In the Sept 2015 quarter, SWKS management unveiled a mid-term, which they defined as 6-8 quarters away, target of $8/share EPS. I assume they meant $8/sh EPS on a run rate, not on a TTM basis, but I could be wrong about that. This would be between March and September 2017.
Now, here’s what was said on the last earnings call:
Craig A. Ellis - B. Riley & Co. LLC
Thanks for that. And the follow up is for Don. Don, as we look at the other part of the target financial model below gross margin at the $8 in annualized earnings, can you just walk us through your thinking in terms of the timeframe with which you think we could get to that earnings level?
Donald W. Palette - Chief Financial Officer & Executive Vice President
Yeah, I mean, when you step back and you look at the core elements of the financial model, that’s gross margin expansion, that’s top line growth, that’s managing OpEx, they continue to strengthen. And you see that, for instance, on the margin line what we just guided at 51%, so we’re up sequentially in margin even though we are down some in revenue.

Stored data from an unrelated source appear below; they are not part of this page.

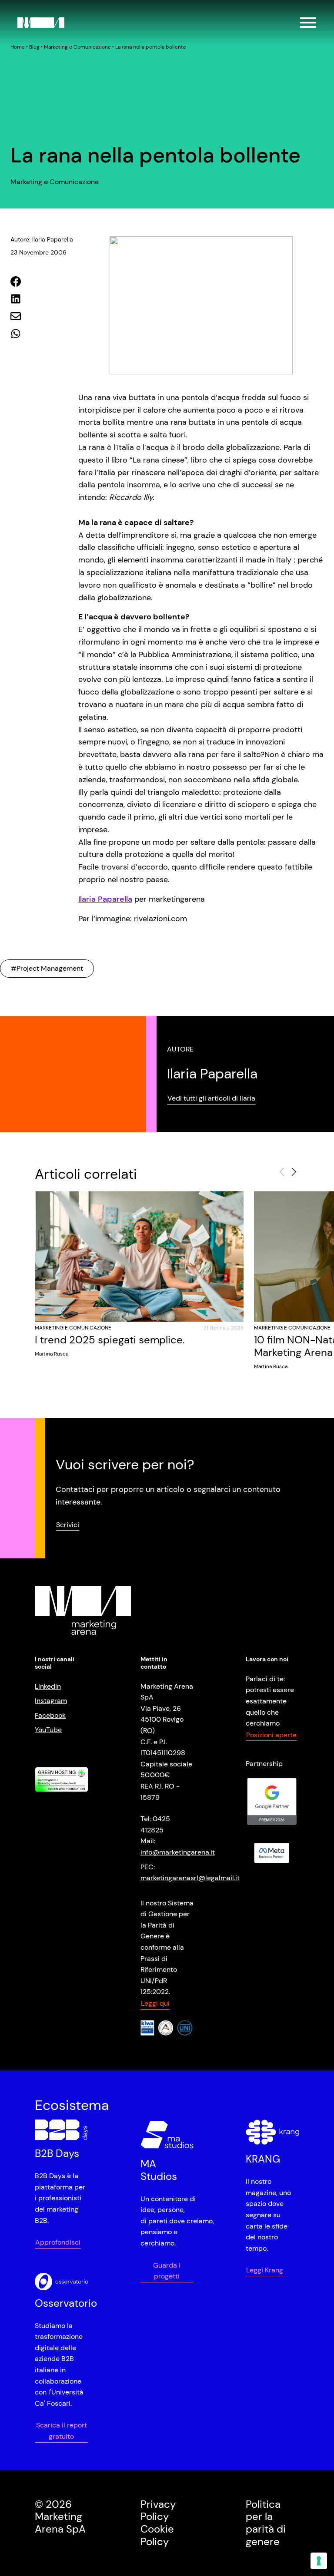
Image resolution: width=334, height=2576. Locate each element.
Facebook (50, 1715)
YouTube (48, 1730)
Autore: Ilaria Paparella (41, 239)
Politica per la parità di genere (266, 2522)
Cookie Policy (157, 2535)
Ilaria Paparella (105, 899)
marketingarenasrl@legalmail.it (190, 1877)
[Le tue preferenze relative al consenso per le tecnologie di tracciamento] (319, 2561)
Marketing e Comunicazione (77, 46)
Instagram (51, 1700)
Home (17, 46)
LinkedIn (48, 1686)
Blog (34, 46)
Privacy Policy (158, 2510)
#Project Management (47, 968)
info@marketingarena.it (177, 1852)
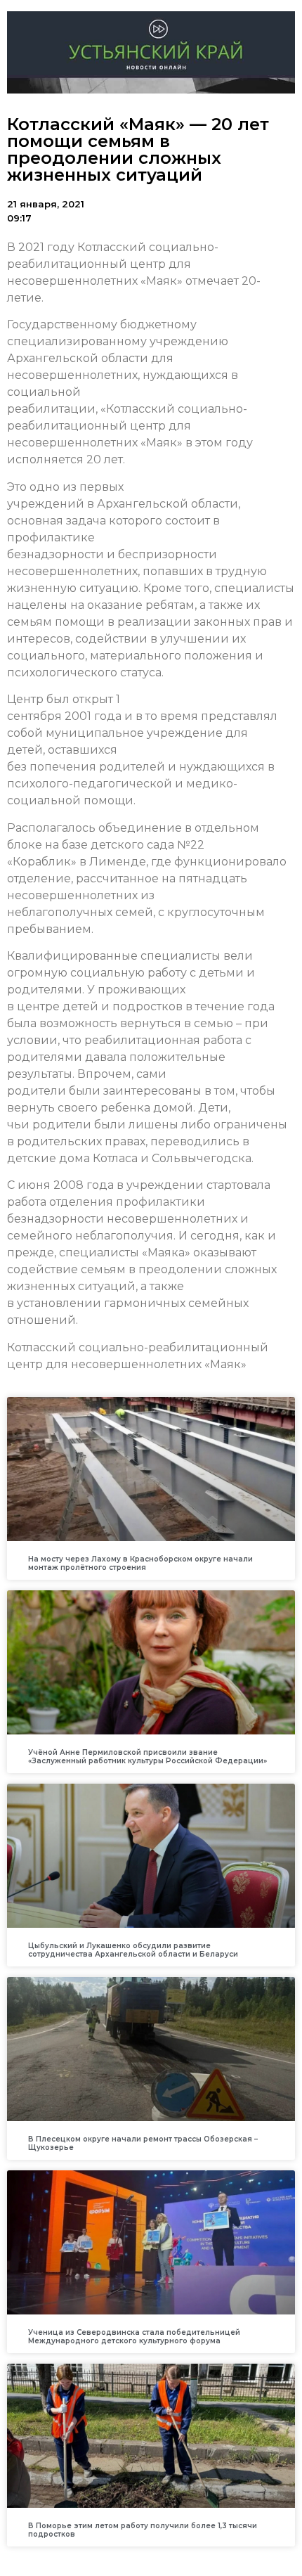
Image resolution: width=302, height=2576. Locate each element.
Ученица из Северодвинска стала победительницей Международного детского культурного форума (134, 2336)
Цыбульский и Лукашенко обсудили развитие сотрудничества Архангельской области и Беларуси (133, 1950)
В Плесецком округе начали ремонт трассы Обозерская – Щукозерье (143, 2143)
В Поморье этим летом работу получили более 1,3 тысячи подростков (142, 2530)
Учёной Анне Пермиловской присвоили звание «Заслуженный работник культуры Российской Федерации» (147, 1756)
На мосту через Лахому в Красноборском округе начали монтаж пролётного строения (140, 1563)
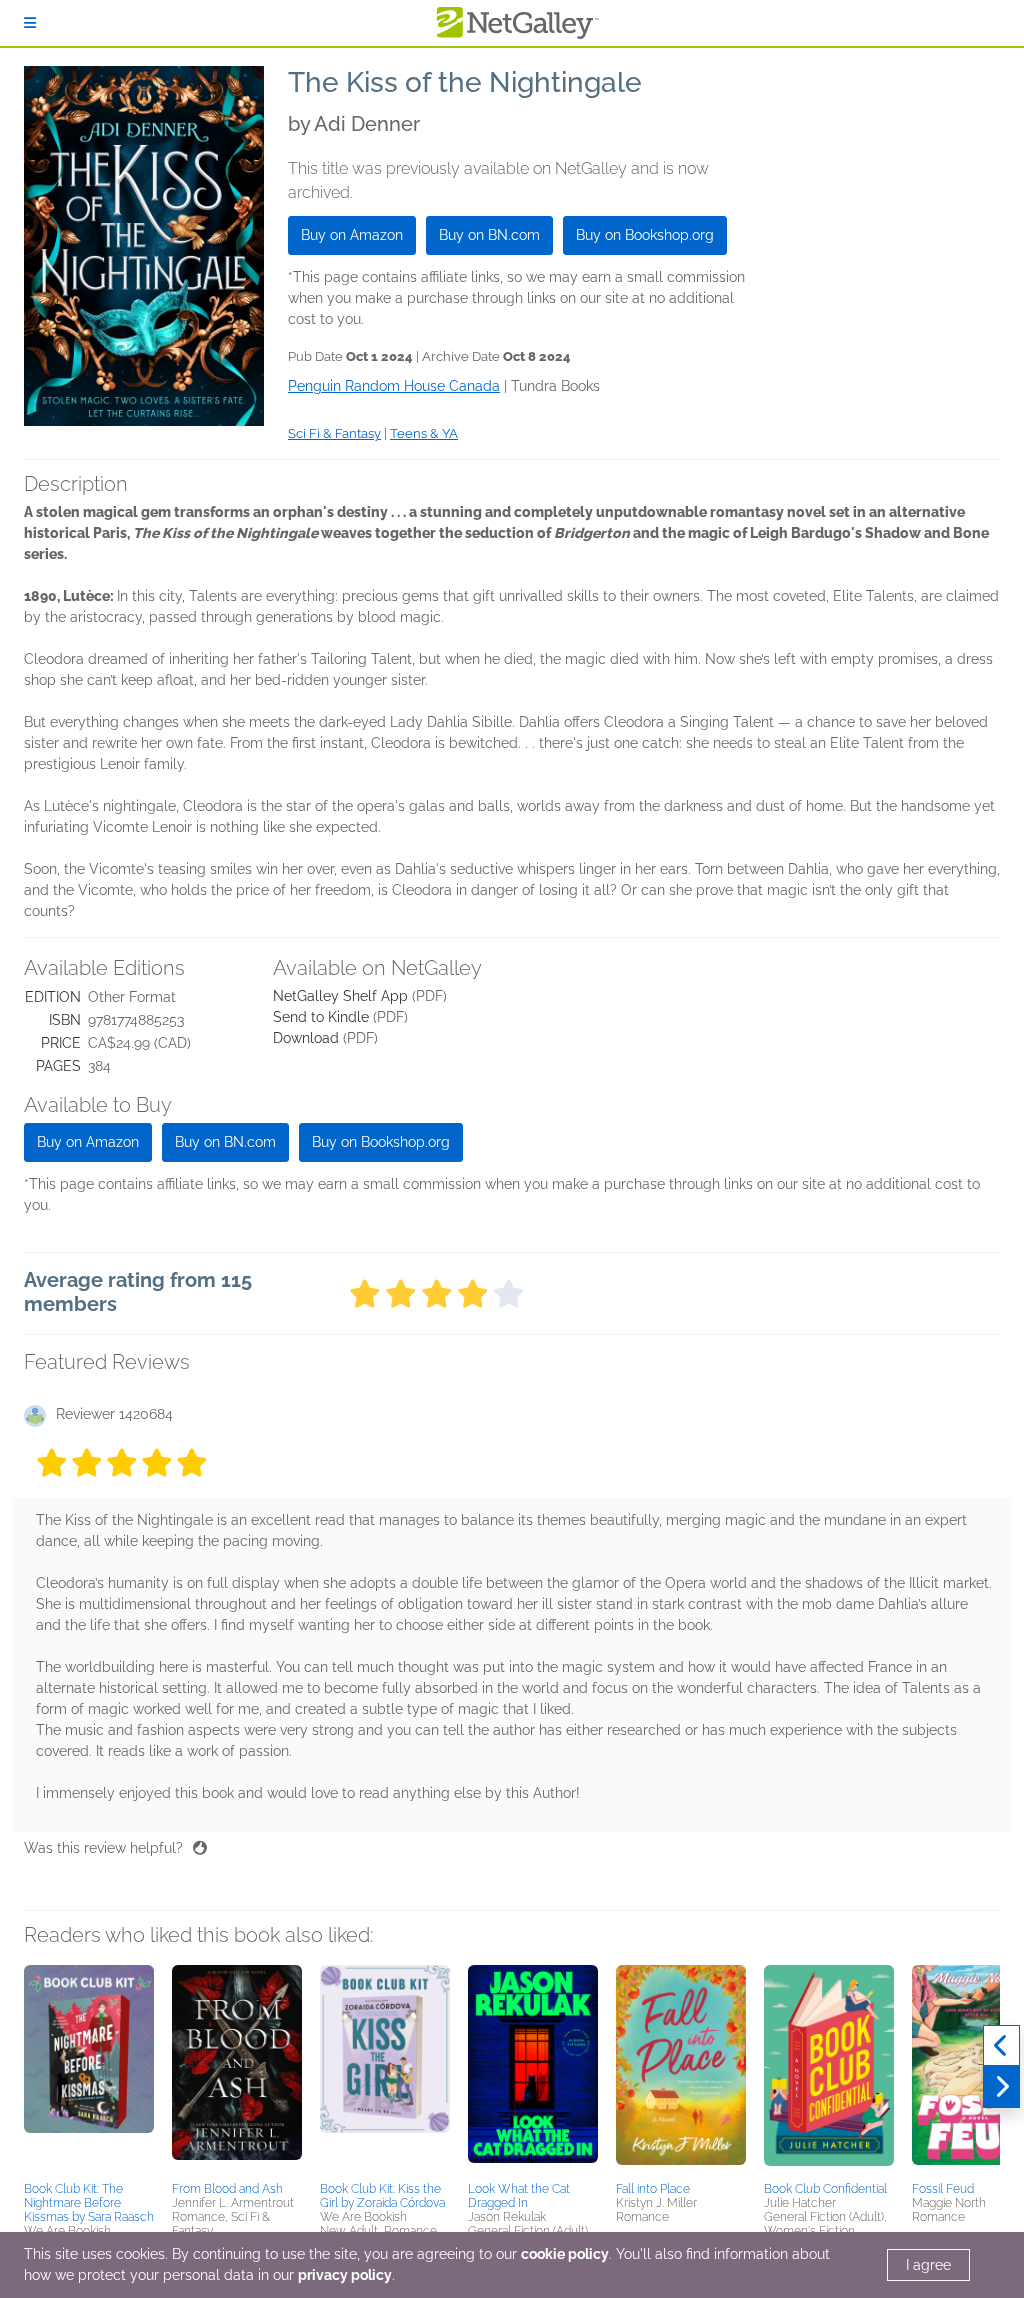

So the assumptions underlying the new target model are very, very solid. The gross margin, our ability to manage OpEx, we know how to do all those things.
As far as handicapping when it happens, right now we’re in a little bit of a tough backdrop that we’re working through. So as you model growth opportunities off of let’s say the September quarter, or December, pick a quarter, you apply whatever annual growth rate you want to that. The 60% drop through, you’ll see that the model is still in place, and that’ll get you there in a reasonable timeframe. But you have to model that and make your own assumptions to get to that timeframe.
The way I read that is that the CFO was basically saying that SWKS is going through a rough patch on the revenue side and that they are not comfortable providing 6-8 quarter mid-term guidance as they did previously. He’s also saying that their OpEx and their gross margin assumptions as still very much intact.
And revenue increases are based on total addressable market growth, market share growth, and content growth. SWKS keeps saying that they are taking market share due to a shrinking number of competitors. They are also saying that they are increasing content with each new generation.
Now a question for Saul. So SWKS at $65 SWKS has a P/E of 11.38 and if they hit their guidance the P/E will rise to 11.65. However, the 1YRPEG will increase from 0.37 to 0.80. SWKS has been on target in hitting their guidance in recent quarters. So my questions are, Saul, if you see the 1YRPEG rise to 0.80 would you lighten your position? And would you consider that SWKS has said that they expect a very strong back half on calendar 2016? What factors will you weigh the most in making a decision to change your allocation to SWKS?